Nommer pour faire exister
Dans cet épisode, nous échangerons avec Daphné Leblond, coréalisatrice de Mon nom est clitoris, prix du meilleur documentaire aux Magritte du Cinéma 2020. Dans ce docu, une douzaine d’adolescentes et de jeunes femmes racontent, face caméra, chez elles, leur sexualité, leur corps, leurs désirs, leurs questions et incertitudes. Qu’elles soient à Paris, à Bruxelles ou en Bretagne, toutes revendiquent le droit des femmes à une éducation sexuelle informée, délivrée des contraintes et du jugement.
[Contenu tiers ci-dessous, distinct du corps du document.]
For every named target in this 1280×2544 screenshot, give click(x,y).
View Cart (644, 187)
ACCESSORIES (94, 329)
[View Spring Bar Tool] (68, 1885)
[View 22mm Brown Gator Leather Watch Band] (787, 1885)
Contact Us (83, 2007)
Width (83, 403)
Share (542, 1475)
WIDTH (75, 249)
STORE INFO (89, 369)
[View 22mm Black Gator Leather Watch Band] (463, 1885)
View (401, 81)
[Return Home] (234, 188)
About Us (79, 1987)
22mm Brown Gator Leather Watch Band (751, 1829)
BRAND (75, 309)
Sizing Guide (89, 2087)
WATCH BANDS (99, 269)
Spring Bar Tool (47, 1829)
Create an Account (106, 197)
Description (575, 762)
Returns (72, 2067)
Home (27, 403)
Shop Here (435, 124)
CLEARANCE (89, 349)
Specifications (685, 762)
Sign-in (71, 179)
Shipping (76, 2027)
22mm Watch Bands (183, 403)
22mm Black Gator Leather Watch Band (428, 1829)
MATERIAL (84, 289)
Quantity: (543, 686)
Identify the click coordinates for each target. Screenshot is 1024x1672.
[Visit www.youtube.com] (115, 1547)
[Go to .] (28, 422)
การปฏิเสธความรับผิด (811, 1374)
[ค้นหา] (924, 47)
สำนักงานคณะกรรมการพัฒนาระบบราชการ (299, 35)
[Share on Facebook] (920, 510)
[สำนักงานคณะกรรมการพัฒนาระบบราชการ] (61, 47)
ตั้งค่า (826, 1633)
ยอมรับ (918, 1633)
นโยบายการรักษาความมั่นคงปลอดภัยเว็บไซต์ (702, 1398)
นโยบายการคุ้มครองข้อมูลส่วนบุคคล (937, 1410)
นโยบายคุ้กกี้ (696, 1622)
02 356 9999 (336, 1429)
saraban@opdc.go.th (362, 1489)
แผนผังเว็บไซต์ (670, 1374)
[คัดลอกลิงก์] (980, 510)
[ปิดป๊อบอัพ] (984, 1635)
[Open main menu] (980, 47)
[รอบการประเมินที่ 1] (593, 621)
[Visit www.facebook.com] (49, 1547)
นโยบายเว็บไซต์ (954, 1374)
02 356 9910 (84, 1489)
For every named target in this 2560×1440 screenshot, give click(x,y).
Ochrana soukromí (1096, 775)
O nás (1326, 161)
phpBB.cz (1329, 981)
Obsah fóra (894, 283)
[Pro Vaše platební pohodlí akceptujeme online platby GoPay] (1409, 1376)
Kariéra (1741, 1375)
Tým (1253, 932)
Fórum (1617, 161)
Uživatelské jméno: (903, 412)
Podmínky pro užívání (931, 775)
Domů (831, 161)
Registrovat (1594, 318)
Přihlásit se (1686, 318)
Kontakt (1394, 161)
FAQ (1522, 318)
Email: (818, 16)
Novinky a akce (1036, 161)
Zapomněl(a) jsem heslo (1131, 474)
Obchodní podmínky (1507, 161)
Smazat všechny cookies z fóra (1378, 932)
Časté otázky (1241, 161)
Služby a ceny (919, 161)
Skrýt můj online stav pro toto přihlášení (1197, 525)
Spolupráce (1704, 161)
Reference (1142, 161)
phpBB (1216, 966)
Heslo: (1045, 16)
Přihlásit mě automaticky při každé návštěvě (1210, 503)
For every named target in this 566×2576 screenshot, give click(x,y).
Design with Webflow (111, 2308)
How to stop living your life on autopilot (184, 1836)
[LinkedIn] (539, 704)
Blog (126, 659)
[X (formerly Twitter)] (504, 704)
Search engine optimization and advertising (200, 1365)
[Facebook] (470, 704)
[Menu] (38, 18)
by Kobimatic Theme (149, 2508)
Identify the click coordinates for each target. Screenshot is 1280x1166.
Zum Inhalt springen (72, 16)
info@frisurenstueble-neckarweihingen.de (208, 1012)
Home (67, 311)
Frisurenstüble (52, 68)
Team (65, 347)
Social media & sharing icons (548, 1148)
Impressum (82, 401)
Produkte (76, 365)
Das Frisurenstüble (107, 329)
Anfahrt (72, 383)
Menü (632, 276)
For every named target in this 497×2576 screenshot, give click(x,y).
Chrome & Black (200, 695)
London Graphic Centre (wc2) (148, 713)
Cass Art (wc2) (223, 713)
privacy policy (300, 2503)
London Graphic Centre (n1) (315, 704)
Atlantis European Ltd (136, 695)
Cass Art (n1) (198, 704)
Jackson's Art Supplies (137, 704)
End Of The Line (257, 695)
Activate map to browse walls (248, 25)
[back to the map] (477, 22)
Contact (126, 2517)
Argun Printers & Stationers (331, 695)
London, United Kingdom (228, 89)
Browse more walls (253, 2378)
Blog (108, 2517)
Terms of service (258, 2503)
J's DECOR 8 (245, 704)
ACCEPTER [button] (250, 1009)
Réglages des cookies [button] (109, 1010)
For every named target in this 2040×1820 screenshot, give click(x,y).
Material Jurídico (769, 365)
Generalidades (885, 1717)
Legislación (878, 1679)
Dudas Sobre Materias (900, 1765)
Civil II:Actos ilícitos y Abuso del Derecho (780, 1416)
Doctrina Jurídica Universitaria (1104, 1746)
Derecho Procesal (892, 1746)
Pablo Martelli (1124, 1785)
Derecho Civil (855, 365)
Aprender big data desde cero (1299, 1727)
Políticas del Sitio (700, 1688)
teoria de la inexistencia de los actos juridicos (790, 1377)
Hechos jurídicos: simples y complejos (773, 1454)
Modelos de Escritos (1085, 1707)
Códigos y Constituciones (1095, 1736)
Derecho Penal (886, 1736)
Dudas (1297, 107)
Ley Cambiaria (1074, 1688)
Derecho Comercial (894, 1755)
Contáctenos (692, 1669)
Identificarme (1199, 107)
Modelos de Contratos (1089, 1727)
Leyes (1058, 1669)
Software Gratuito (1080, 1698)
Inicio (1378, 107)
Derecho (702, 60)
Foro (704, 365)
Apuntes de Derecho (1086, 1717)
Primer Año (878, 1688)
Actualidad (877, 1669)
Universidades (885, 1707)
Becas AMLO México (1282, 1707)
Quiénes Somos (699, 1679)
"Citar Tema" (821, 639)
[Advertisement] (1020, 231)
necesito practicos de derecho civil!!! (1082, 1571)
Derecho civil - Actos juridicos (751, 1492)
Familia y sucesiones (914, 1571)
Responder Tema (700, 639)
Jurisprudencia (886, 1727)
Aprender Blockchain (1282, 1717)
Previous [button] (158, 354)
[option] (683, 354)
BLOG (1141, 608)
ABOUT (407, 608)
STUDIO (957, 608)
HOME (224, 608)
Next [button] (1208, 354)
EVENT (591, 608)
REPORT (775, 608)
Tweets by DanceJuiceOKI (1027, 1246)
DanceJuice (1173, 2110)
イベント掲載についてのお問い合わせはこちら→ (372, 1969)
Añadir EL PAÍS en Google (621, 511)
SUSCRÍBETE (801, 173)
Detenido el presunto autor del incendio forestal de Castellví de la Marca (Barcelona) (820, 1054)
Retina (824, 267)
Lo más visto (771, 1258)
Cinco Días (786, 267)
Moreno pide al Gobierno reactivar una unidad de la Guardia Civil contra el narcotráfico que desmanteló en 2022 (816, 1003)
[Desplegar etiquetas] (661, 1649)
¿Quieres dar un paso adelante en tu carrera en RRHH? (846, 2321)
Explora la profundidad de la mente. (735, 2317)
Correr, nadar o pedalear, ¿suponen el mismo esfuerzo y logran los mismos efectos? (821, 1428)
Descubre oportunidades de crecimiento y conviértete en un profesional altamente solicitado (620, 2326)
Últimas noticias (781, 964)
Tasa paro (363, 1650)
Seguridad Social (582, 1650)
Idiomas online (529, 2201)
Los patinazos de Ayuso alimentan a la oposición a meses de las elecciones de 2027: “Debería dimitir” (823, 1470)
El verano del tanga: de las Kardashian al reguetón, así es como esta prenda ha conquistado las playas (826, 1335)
Daphné Leblond souligne l’importance de savoir nommer les choses : « Nommer, c’est le faire exister (…) dans l’esprit comme dans le corps, dans la pensée comme dans la sensation. A l’inverse, beaucoup de personnes n’ont pas ces mots de plaisir de désir, d’envie, de certaines sensations (…) et donc ne les sentent pas, ne savent pas ce que c’est ». Alors pourquoi les mots manquent-ils ? « Ces mots n’existent pas ou peu dans la transmission des parents aux enfants. Ils ont l’air un peu interdits, honteux, sales. Ces mots n’existent que très peu à l’école. (…) Quand on n’a pas de mots, on se réfère à quelque chose qu’on appelle très faussement l’instinct. Mais l’instinct, c’est juste la norme à l’état pur. C’est-à-dire que si l’on ne peut pas discuter avec quelqu’un de ce que l’on va faire, on va simplement se laisser entraîner dans une reproduction d’habitudes, d’idées reçues qui ne sont que des reproductions de normes sociales », répond Daphné Leblond.
« Une vraie révolution »
A propos des normes, des injonctions sur le corps et la sexualité féminine, la jeune réalisatrice estime que « le fait de pouvoir mettre des mots personnels sur des choses permet d’exprimer sa différence de la norme ». Elle déplore enfin qu’avec la libération de la parole sur le sexe survienne un retour des injonctions. Daphné Leblond espère qu’avec ce documentaire, « chaque femme s’emparera individuellement du sujet, et verra ce qui est possible de faire à son échelle ». Et la réalisatrice de conclure : « Ce que nous souhaitons, c’est une vraie révolution. »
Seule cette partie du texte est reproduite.